According to, “46% of all mis-hires were a result of the company’s need to fill the position quickly and only 25% of all startup hires turn out to be successful.”

That’s dismal. Why would anyone want to hire fast if 75% of the candidates that are hired are going to be a misfit for the organization?

Instead of hire fast, fire faster… how about Hire Slow, Never Fire!
Hiring someone involves a lot of moving parts, both for the organization and the candidate. It takes time for the candidate to understand the company’s vision, goals, and most importantly the people in the organization – especially the founding team. The team also needs to spend time and energy understanding the candidate.

Hiring is the most important thing in building a startup. Apart from the market and the product. The team understands the market. The team builds the product. The team comes above all, without which there will be no product nor any customers for the product.
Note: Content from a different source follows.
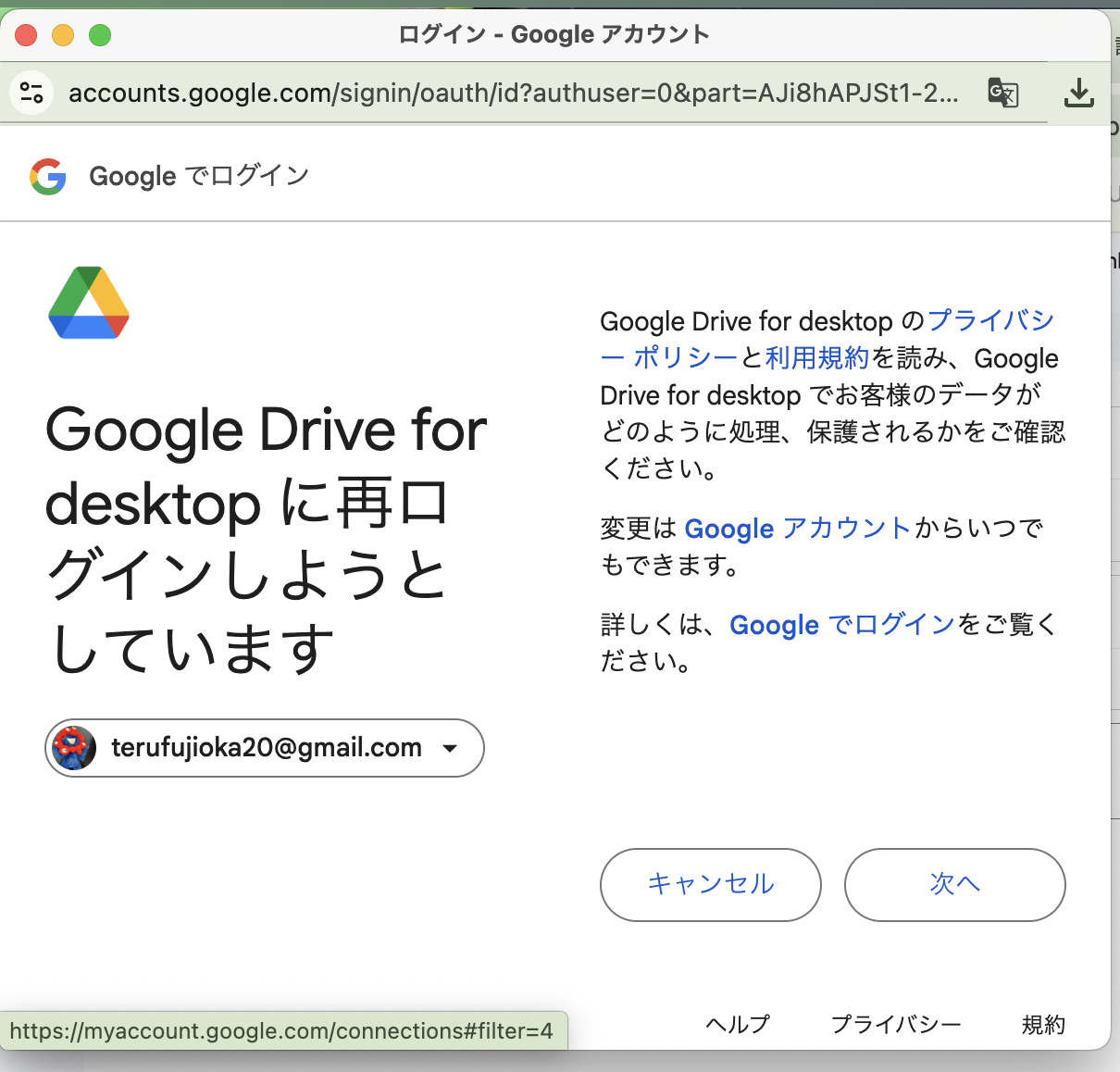Click the download icon beside the address bar
Image resolution: width=1120 pixels, height=1072 pixels.
click(x=1078, y=93)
So far at, we have never had to fire anyone. We are proud of that. We have had instances where both parties agreed to part ways because of personal reasons, but we have never let someone go because of underperformance or attitude issues. Such issues have not surfaced because we have never hired anyone who could have such issues.
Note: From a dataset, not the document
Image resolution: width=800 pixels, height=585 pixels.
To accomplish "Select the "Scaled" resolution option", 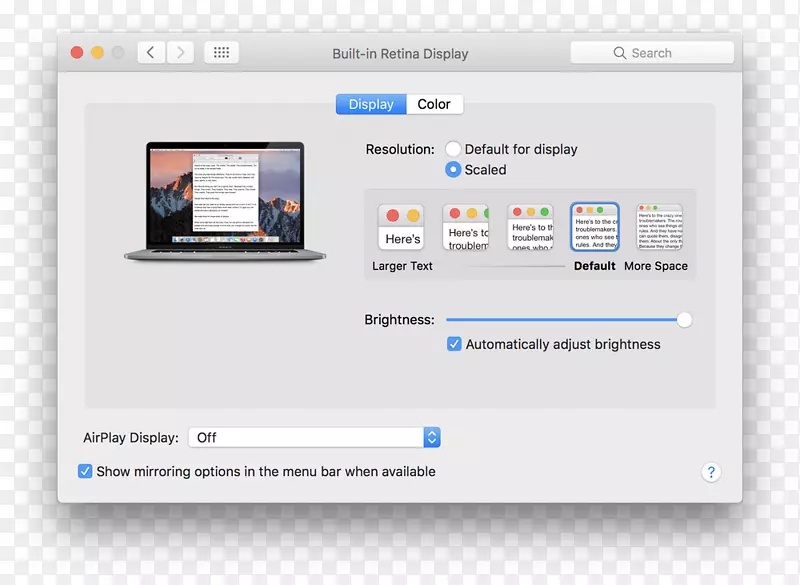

This has been possible because we hire slow. Very slow. It doesn’t mean that we would never fire, but we approach hiring as if we are never allowed to fire people. That doesn’t mean black swan events won’t happen, but we like to be optimistic about the market, economy, and the performance of our products.

I would have to admit that I have a bit easier than other startup founders to be extremely picky about my hires and be spoilt for choice. I am a trainer, mentor and I have a relatively good personal brand in this market.
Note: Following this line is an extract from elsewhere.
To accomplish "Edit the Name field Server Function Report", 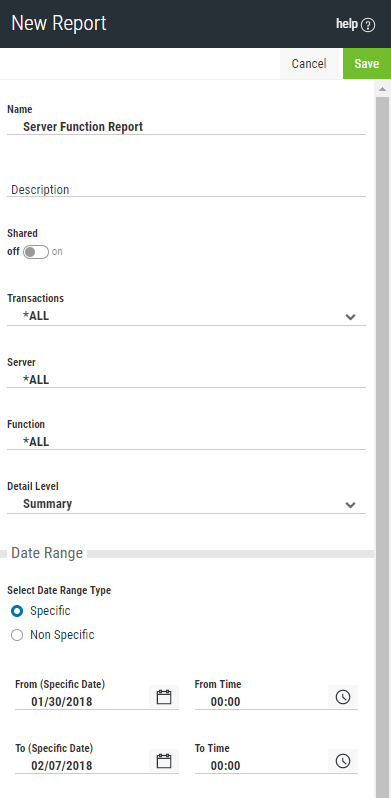I will (186, 127).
Not every company has the luxury of the founder or CEO is a strong personal brand, but that doesn’t mean that they cannot build it. Anyone can build a hiring funnel describing the vision of the company and the founder attract the right team members. Considering that hiring is one of the biggest challenges for big companies, it is worth reinventing the wheel.

“PwC’s 2017 CEO survey reports that chief executives view the unavailability of talent and skills as the biggest threat to their business.” – HBR
We have 12 team members as of now and all of them have been part of my audience or students list. They have watched my videos, read my emails, and engaged in the community.

So we choose a few candidates and let them work with us as freelancers first. If we like them and get the right vibes, we make them an offer to join us full time. Even after the offer, there is a 3-month probation period before their job gets confirmed.

All our team members are here to build the vision that we envision. No one has joined us so far just for the money. I can say that for sure because everyone works far more than what they are getting paid for. They are here because they believe in the vision, and the future truly excites them. They wouldn’t know about the future unless it is communicated properly.

Doing business in the marketing space has given me a good hold on how to communicate effectively. Being a trainer and a mentor means that I can explain the future vision of our company even better than other founders.

Talking about the vision of the company takes time. And the candidate doesn’t get enough from the company’s “About Us” page. That’s why I recommend building a hiring funnel.

Just like a sales funnel converts cold prospects into warm ones, a hiring funnel converts potential candidates into excited ones who want to join the company to build the vision.

The Hiring Funnel for LearnToday
The most important part of the hiring funnel is the drip marketing sequence. It is a series of 12 emails that goes to the candidate after they express interest in joining our company. 3 emails per week for 4 weeks.

Here are some of the topics I cover in my sequence. A lot of the emails link back to this blog as well.

How we hire (and link to Kamna’s hiring story)
The long term big vision of LearnToday
What’s the one thing we focus on?
Why do we do what we do? The purpose that drives us.
Meet the LearnToday team (Talk about each team member)
Internal growth opportunities at LearnToday
How we have fun and party at LearnToday
And so on.
By the time they come for an interview, most of them know about LearnToday, the team, and are looking forward to working with us. We have never had an instance of us making an offer and them rejecting the offer.

Candidates have spent weeks if not months contemplating working with LearnToday even before we talk to them for the first time. This is the power of marketing automation applied for hire.

Most of the questions we ask the candidates revolve around how much they have engaged in our email sequences. Within a few questions, it is clear if the candidate had the patience to read through all our emails or not. If they had read through the emails, then the will is clear.

Most of the startups have a skill/will issue with their team. Some will have the skill, but not the will, some will have the will but not the skill. We measure their will by measuring their engagement in the hiring funnel.

There have been instances where we have been able to check the open rates of emails of the candidates and prioritize our options based on that. This is typical lead scoring applied to hiring. Instead of calculating the chance that we will convert a customer, we are calculating the chance of the candidate being a good hire.

I hope this post gave you some new ideas about how you can approach hiring for your startup/business.